▶ REQUIREMENT A
Reproduce every entry that comes after the text, line for line and word for word, but leave the pictures out.

++++ DOCUMENT

Friday, June 17, 2005

Founding Prospectus

"We shall eliminate any unfair profit seeking practices [and] constantly emphasise activities of real substance"
Masaru Ibuka, 1908 - 1997 (Founder and Chief Advisor, Sony Corporation).

4 comments:

Anonymous said...

I wish you luck, Dan.

I've been involved in independent movie rental and retail, and games retail/trading for over ten years as a store assistant, and then as a store owner, and then, four years ago, I bought the store I had spent so much time in.

No sooner had I bought it, than an onslaught of anti-competitive action began from all angles. Chain stores started closing independent stores down with ridiculous offers and unfair trading practices. We survived. Then, not only did an independent games store open up to compete with us, throwing stupid amounts of money into buying vast quantities of used stock in order to force us out of the market, but also a Chain store, in the guise of an 'independent' franchise, came in to a tiny town to steal everyone's pie.

In independent movie rental and retail, Region 1 importing seemed to be the answer, and while Play.com and others survived from Jersey and are doing incredibly well, the independents were once again the entrepreneurs (and lets not forget, independents started both these businesses) who got burned for being entrepreneurial, always falling foul of the ever shifting interpretations of 'copyright'...

Deprived of that, then the movie studios (and Sony are a big culprit) decided to change the model. If you're a chain store, you can stock a movie cheap enough to sell at £12.99. If you're an independent, you can't sell for less than the £19.99 retail price. If you're chain rental, you can stock rental copies for not much more than the £12.99... if you're independent rental, you can pay between £30-£40 inc VAT for the same product, all defended, once again, under European Copyright Law.

++++++++

▶ REQUIREMENT B
In the founding prospectus post, who is the quoted line about unfair profit seeking attributed to?

++++ MATERIAL TO PROCESS

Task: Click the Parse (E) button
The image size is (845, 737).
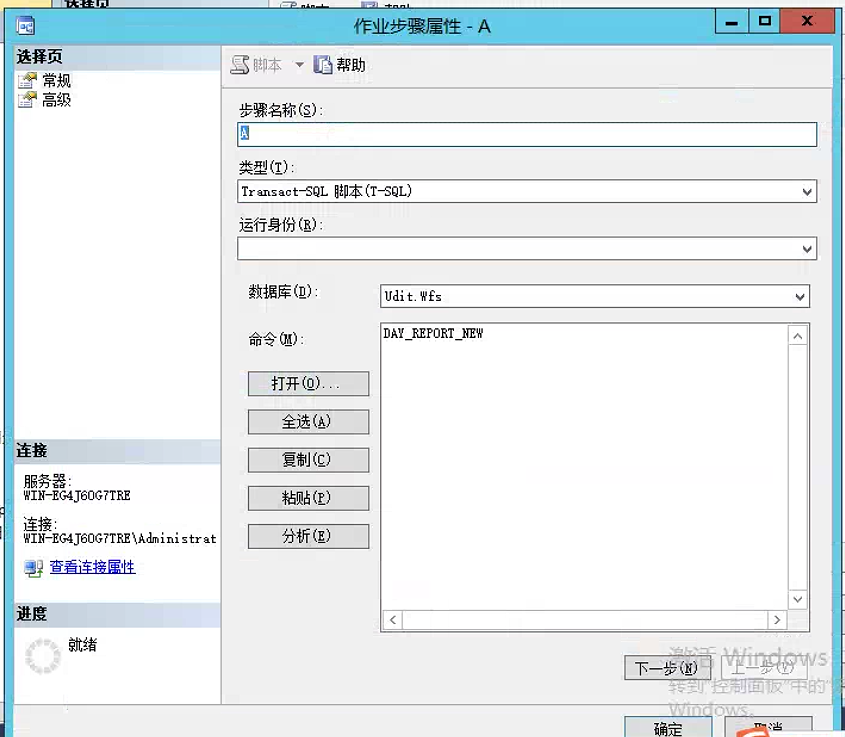Action: point(308,536)
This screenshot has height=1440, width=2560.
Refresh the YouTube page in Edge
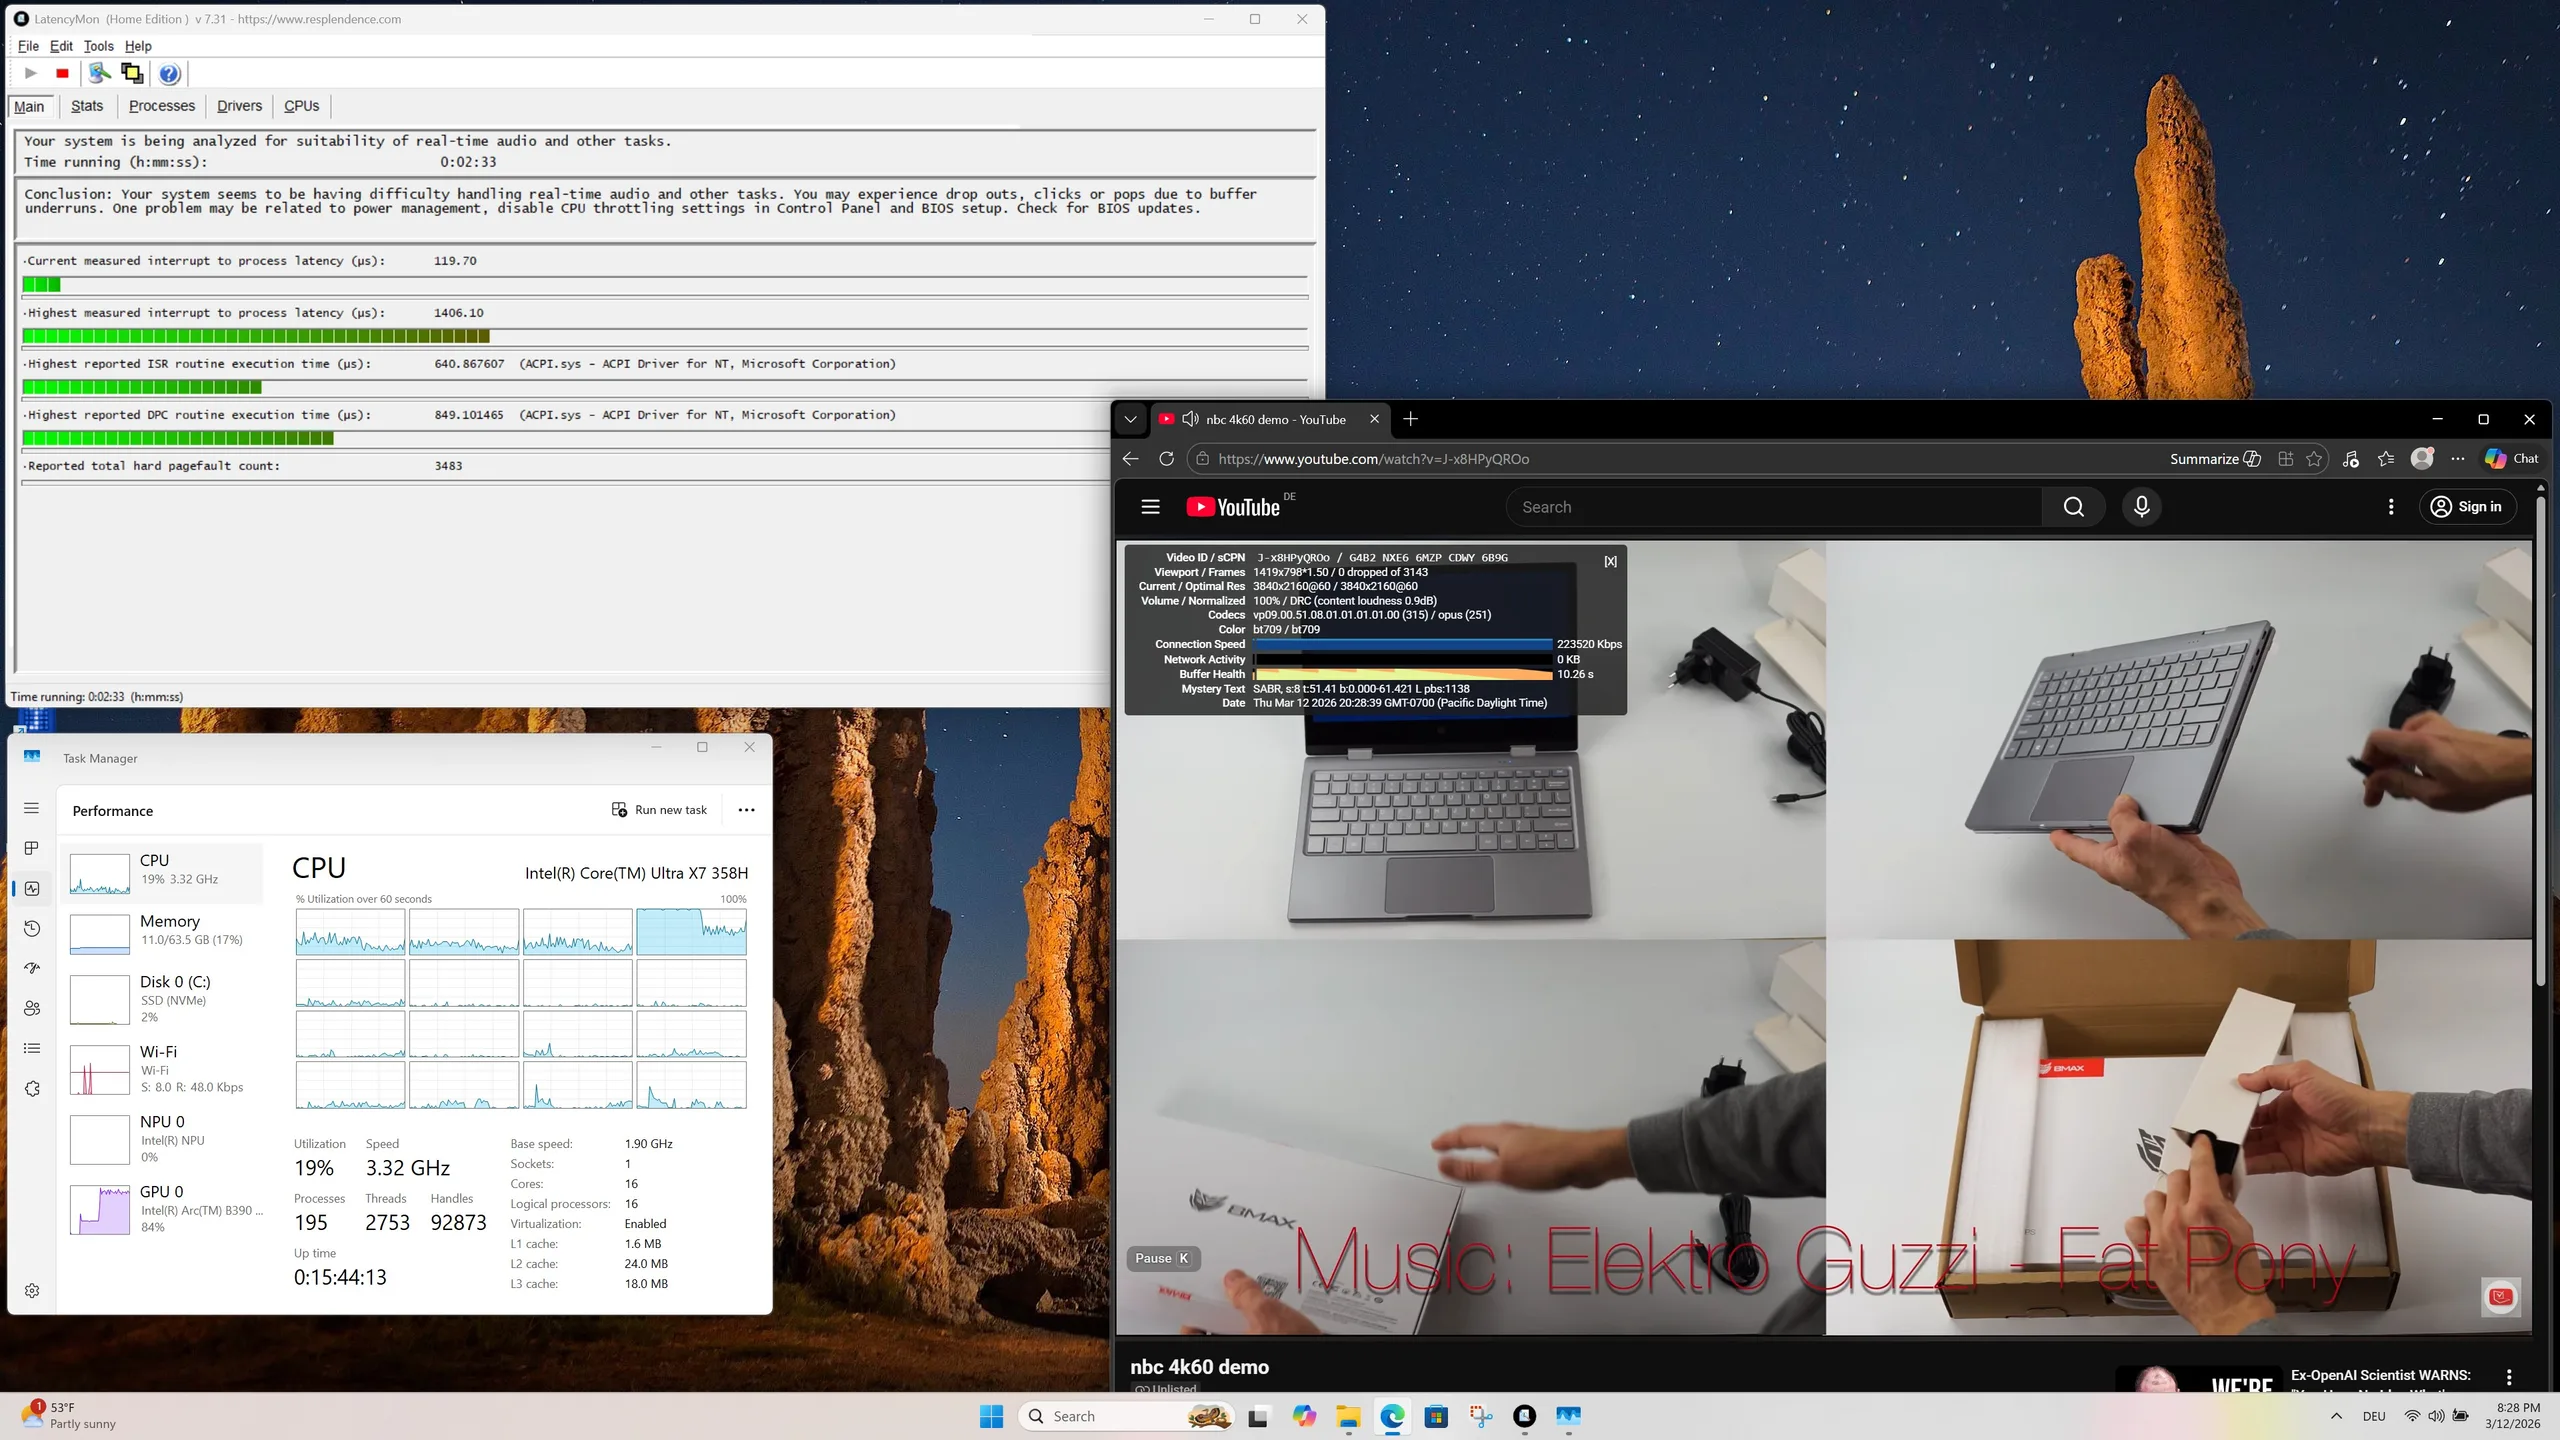pyautogui.click(x=1166, y=459)
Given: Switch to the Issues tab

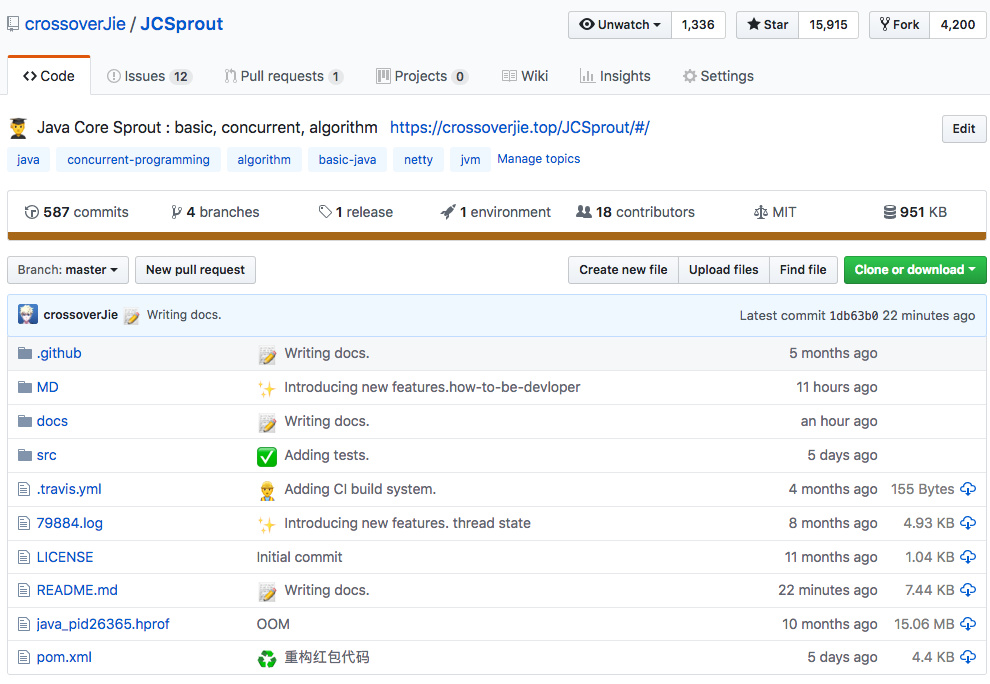Looking at the screenshot, I should click(148, 76).
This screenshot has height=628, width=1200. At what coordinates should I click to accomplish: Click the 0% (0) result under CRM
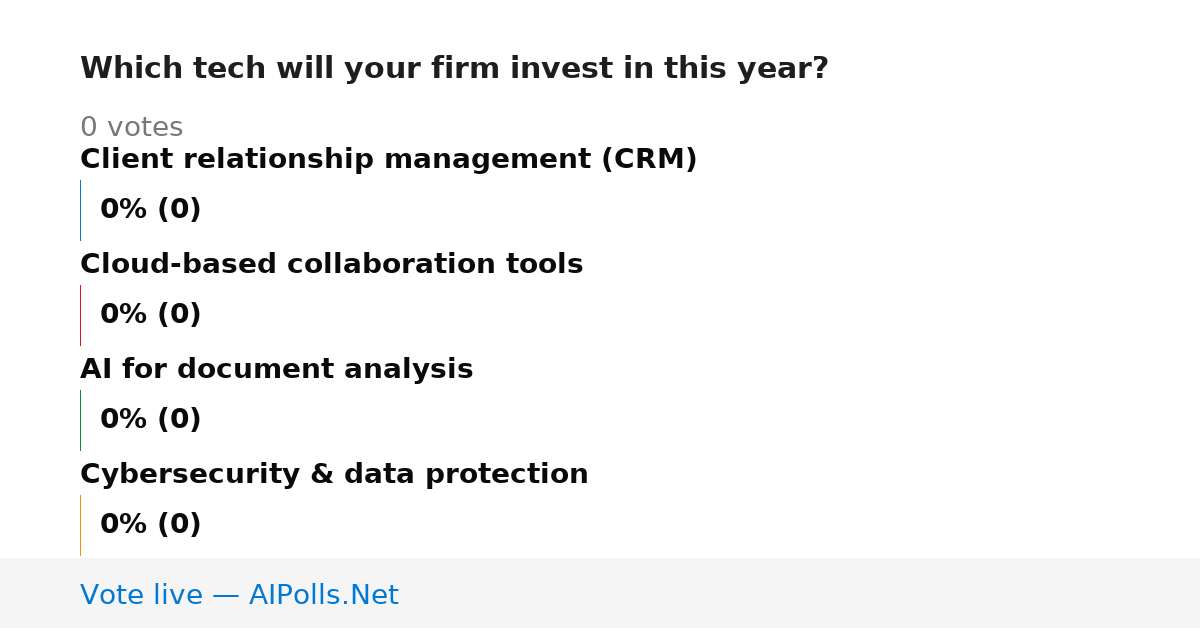150,210
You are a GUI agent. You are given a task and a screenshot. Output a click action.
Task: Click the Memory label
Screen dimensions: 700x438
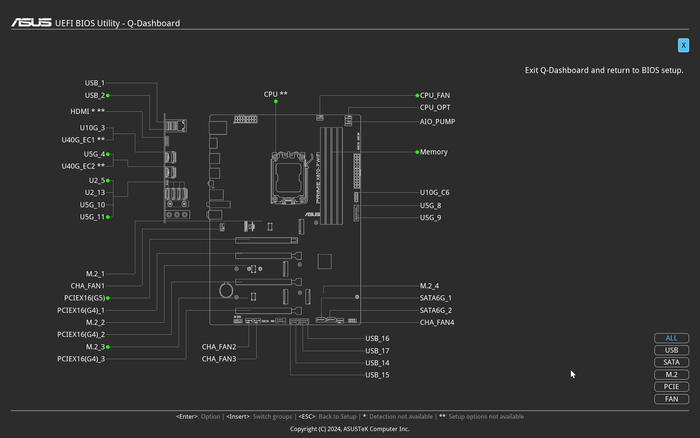click(433, 152)
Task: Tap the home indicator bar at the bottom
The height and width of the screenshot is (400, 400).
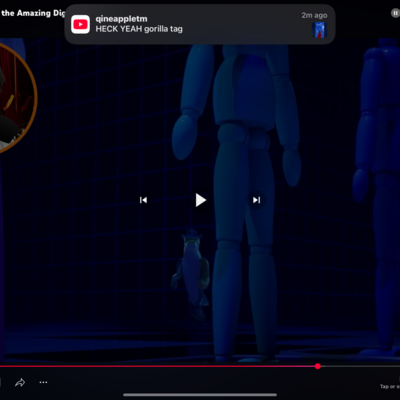Action: (x=200, y=395)
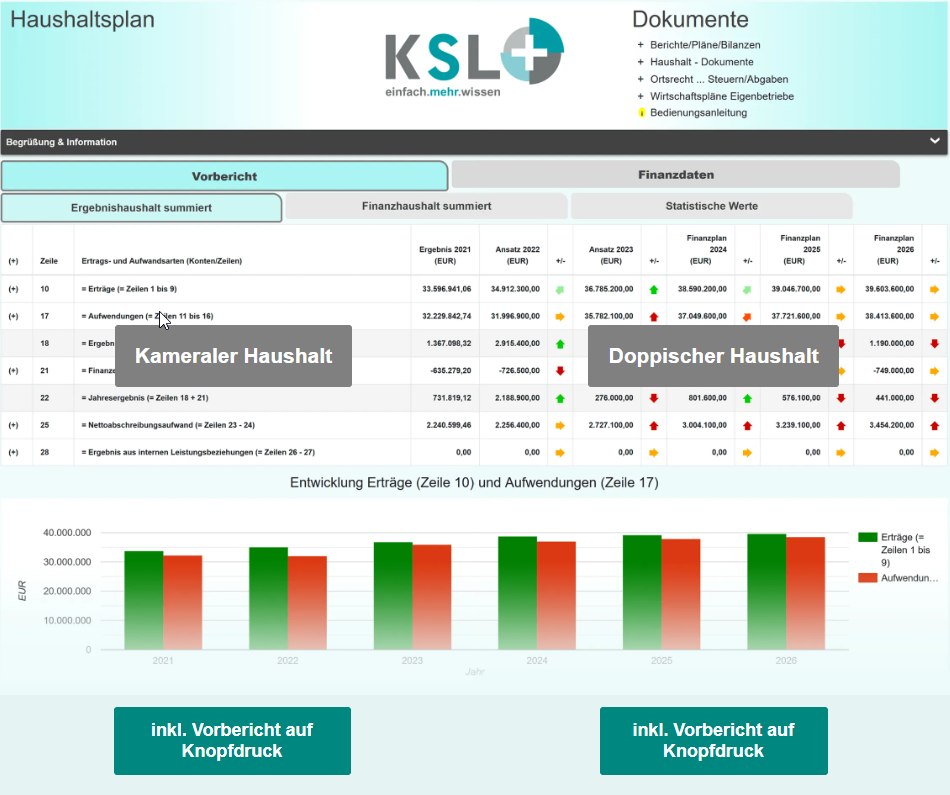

++++++++

▶ COMPLETE RESPONSE A
Task: Click the Parse (E) button
The image size is (845, 737).
Action: point(308,536)
This screenshot has height=1440, width=2560.
Refresh the YouTube page in Edge
pyautogui.click(x=1166, y=459)
Given: Switch to the Issues tab

Looking at the screenshot, I should click(148, 76).
This screenshot has height=628, width=1200. At what coordinates should I click to accomplish: Click the 0% (0) result under CRM
150,210
You are a GUI agent. You are given a task and a screenshot. Output a click action.
Task: Click the Memory label
Screen dimensions: 700x438
click(433, 152)
Task: Tap the home indicator bar at the bottom
The height and width of the screenshot is (400, 400).
Action: (x=200, y=395)

▶ COMPLETE RESPONSE B
Masaru Ibuka, Founder and Chief Advisor of Sony Corporation.